会長あいさつ

「鳩陵会館の完成記念講座」を経て結婚支援事業へ

教育者としての長谷川五作先生(その八)
会長 赤地憲一(高17回)

 平成も最終年を迎え、会員皆様には、益々ご清祥の段、心よりお慶びを申し上げます。日頃は母校のために格別なご支援を賜り、厚く御礼を申し上げます。
 さて、鳩陵会館落成を記念した公開講座は、平成30年3月の宮崎和順名誉会長による「代数学の初歩―神秘律の証明―」から、同年7月の宮下達朗・中村峻太郎両君による「私の受験勉強」(7月)まで、計8回にわたり予定通り開催することができました。関係皆様のご協力に、心より感謝を申し上げます。
 そのうち「結婚相談の現状と課題」については、旧高女2校との研修会を経て、6カ月に及ぶ協議の末に、本会としての方針を別掲のとおり提案できるところとなりました。

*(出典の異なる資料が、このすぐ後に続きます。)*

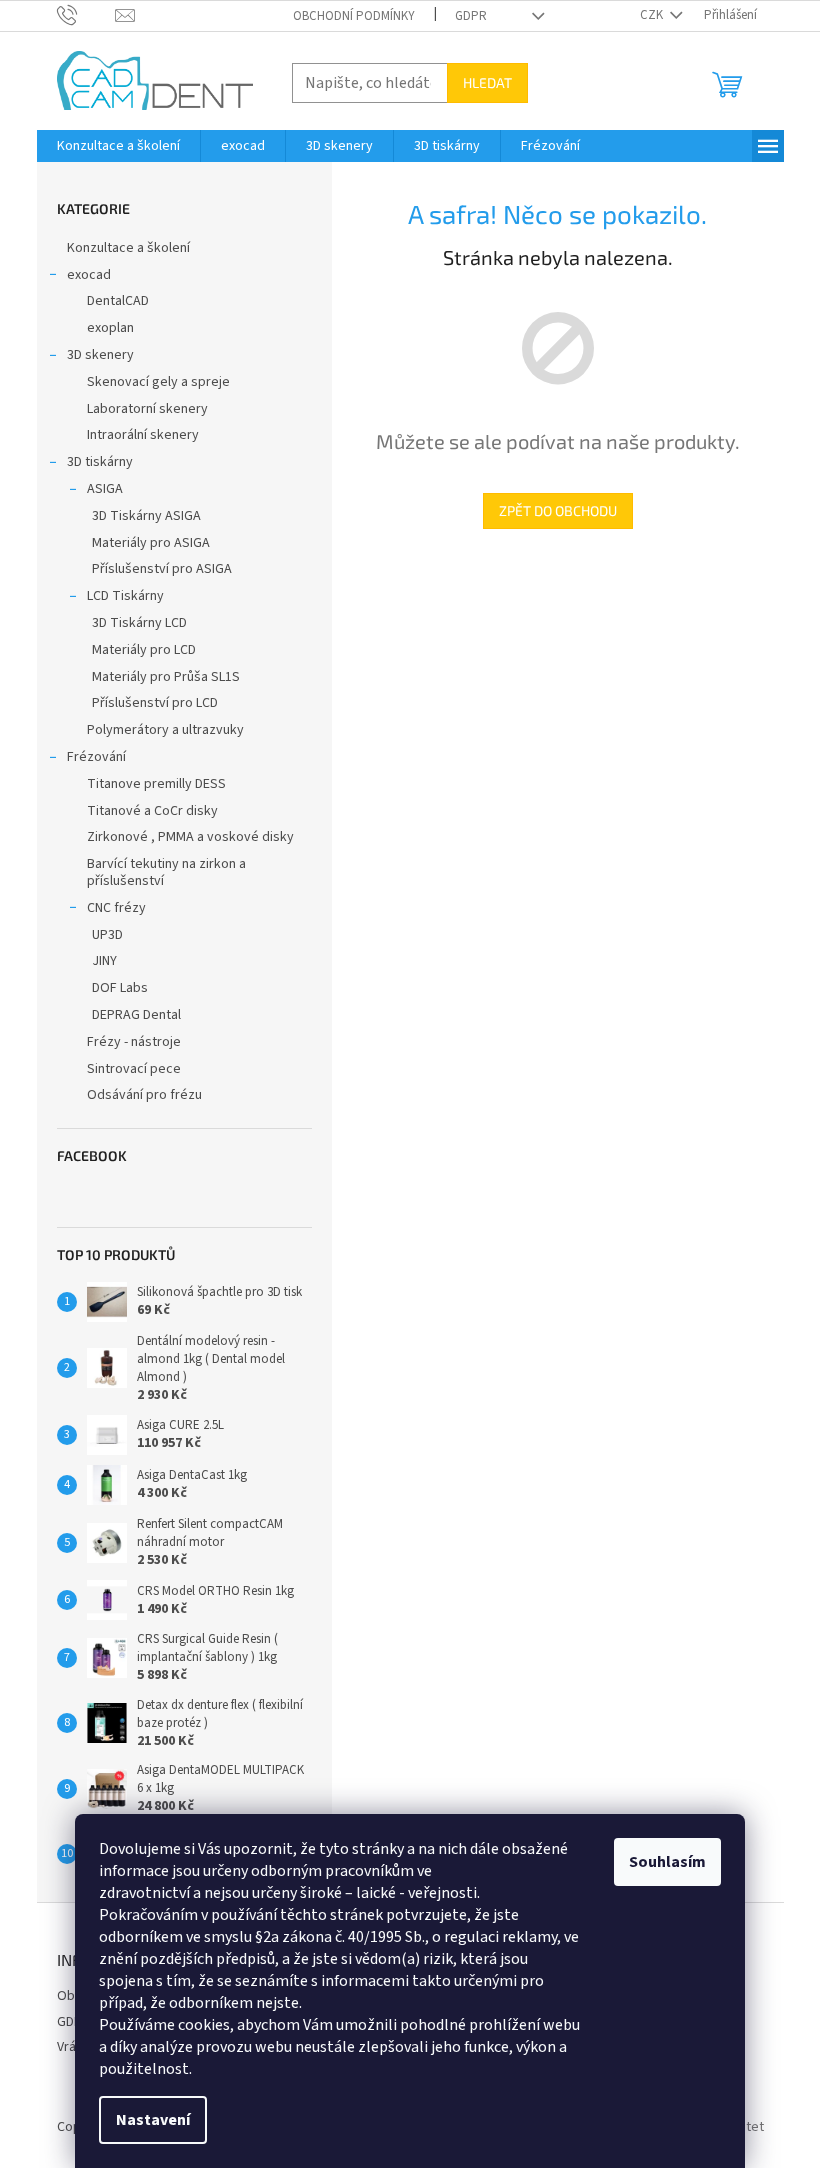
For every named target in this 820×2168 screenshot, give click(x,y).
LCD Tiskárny (125, 596)
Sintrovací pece (134, 1069)
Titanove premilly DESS (156, 784)
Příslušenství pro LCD (155, 703)
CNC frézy (116, 908)
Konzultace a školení (128, 248)
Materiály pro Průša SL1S (166, 677)
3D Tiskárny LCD (139, 623)
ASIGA (105, 489)
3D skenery (100, 355)
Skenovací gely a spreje (158, 382)
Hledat (487, 82)
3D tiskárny (100, 462)
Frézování (96, 757)
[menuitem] (118, 146)
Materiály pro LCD (144, 650)
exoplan (110, 328)
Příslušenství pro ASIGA (162, 569)
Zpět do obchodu (558, 510)
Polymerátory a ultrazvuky (165, 730)
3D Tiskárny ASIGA (146, 516)
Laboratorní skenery (147, 409)
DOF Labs (120, 988)
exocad (89, 275)
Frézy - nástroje (134, 1042)
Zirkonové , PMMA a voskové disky (190, 837)
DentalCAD (118, 301)
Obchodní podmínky (354, 16)
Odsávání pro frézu (144, 1095)
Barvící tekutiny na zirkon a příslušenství (166, 872)
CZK (653, 15)
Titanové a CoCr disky (152, 811)
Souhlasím (667, 1862)
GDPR (471, 16)
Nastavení (153, 2120)
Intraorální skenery (143, 435)
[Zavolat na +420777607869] (86, 15)
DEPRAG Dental (136, 1015)
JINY (104, 961)
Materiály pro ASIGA (151, 543)
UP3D (107, 935)
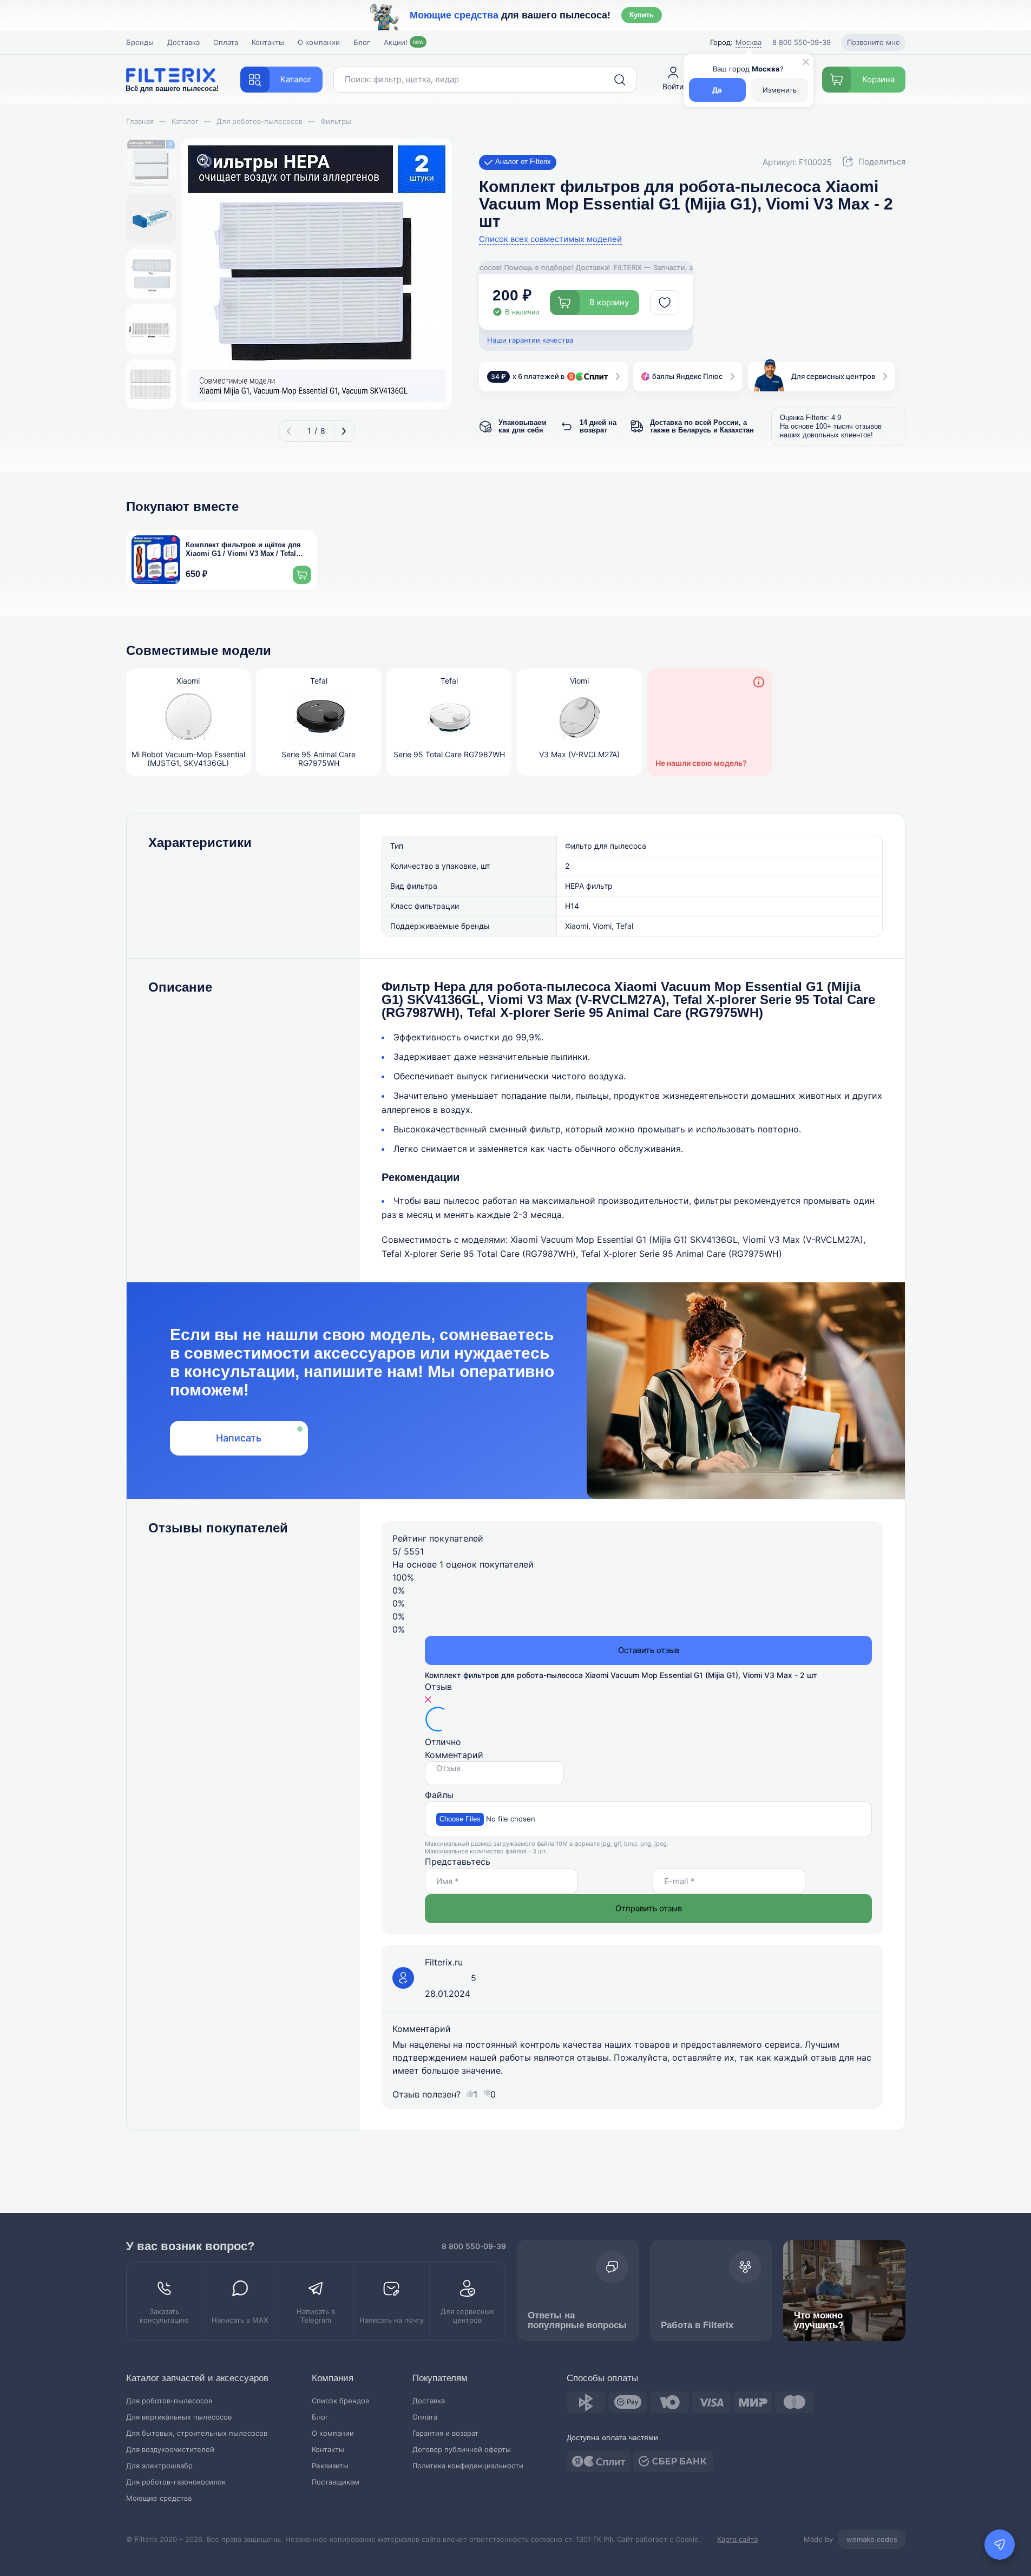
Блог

これは、結婚相談委員各位のご尽力の賜であり、心より感謝を申し上げますとともに、会員同士の情報交換を基調とした、同窓会が主催するものに特徴づけられる「共通の学校文化の相同性による『親和力』の作用」(註1)によって、当事業が軌道に乗り発展できますよう、皆様のご支援のほど、宜しくお願い申し上げます。
 教育者としての長谷川五作先生(母校勤務:大正12年・1923年~昭和30年・1955年)について書かせて頂いておりますが、今回は、この度千曲市校長会(代表:若林一成八幡小学校長=高校29回、久保田英雄五加小学校長=高校29回)が長谷川先生について「日本の遺伝学の先駆者」として『信濃教育』に研究論文を掲載されていることについてです(註2)。36頁に及ぶこの論文には、お孫様であられる長谷川徹氏(高校38回)のご協力により得られた、先生の日記等の調査結果が含まれ、太平洋戦時下における教育者としての長谷川先生の姿を伺い知ることができます。
 昭和20年3月~8月戦争末期、敵機の襲来による警戒警報が50回を数えたとありますが、その中、2月の日記には「中学校用の教科書にトウモロコシの雑種において、粒の色が黄色が優性、紫色が劣性となり居る。この二点の誤りなるを知り、不愉快に堪えず」と、このような厳しい戦時下でも教育者として、遺伝学者として、生徒の教材の不備には堪えられない長谷川先生のお気持ちを知ることができました。
 平成に続く新たな年号のもと、会員皆様の益々のご活躍、ご健勝をお祈りして、また、今後とも母校へのご支援を宜しくお願い申し上げ、ご挨拶といたします。